Exercise goal:
Without pictures, retype the following entries exactly.

Record extracts:
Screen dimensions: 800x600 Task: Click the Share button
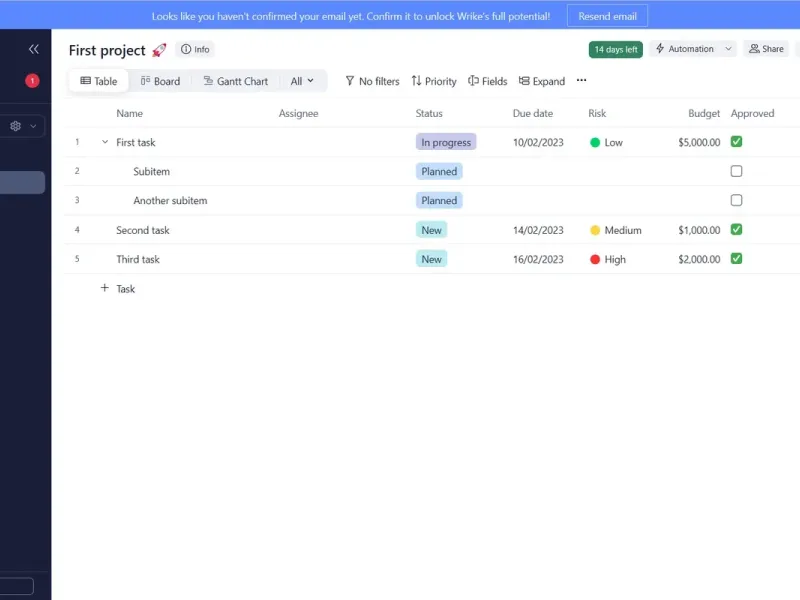coord(766,49)
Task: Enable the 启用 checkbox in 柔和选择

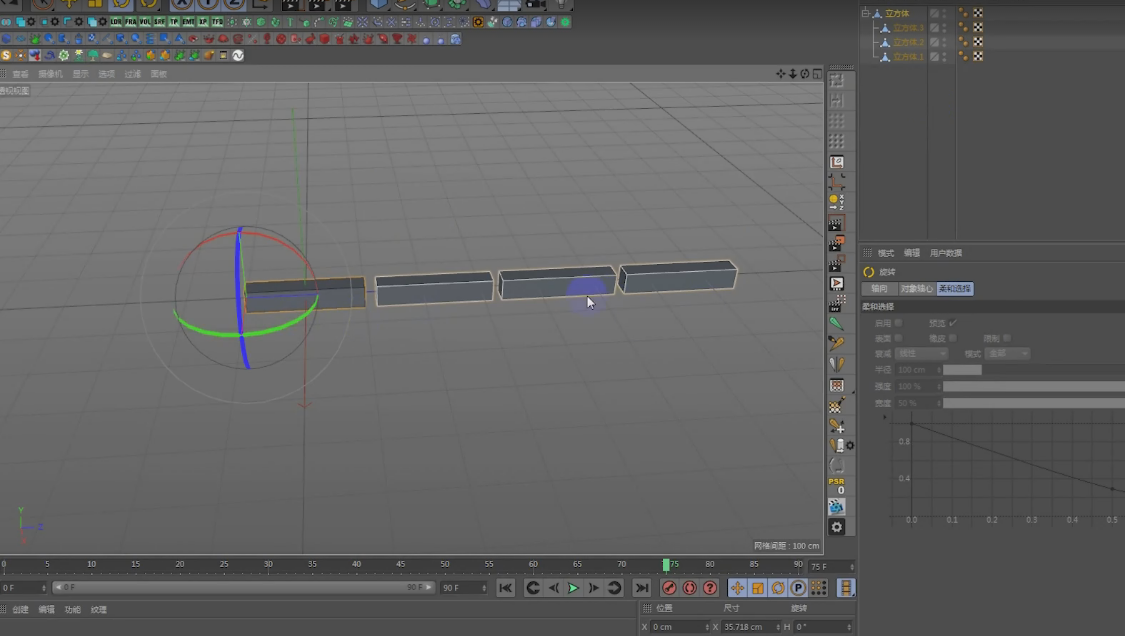Action: 896,323
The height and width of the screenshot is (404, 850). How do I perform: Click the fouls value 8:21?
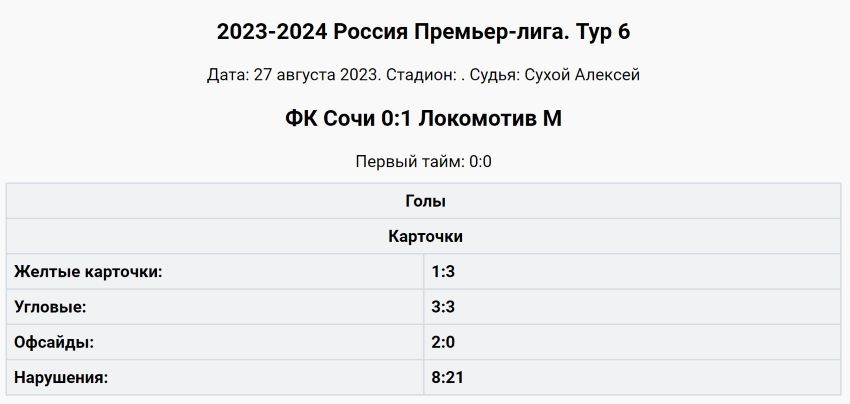[x=448, y=377]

Solution for this exercise:
Screen dimensions: 800x600 Task: Click the Share button
coord(766,49)
Task: Enable the 启用 checkbox in 柔和选择

Action: 896,323
The height and width of the screenshot is (404, 850). How do I perform: Click the fouls value 8:21?
[x=448, y=377]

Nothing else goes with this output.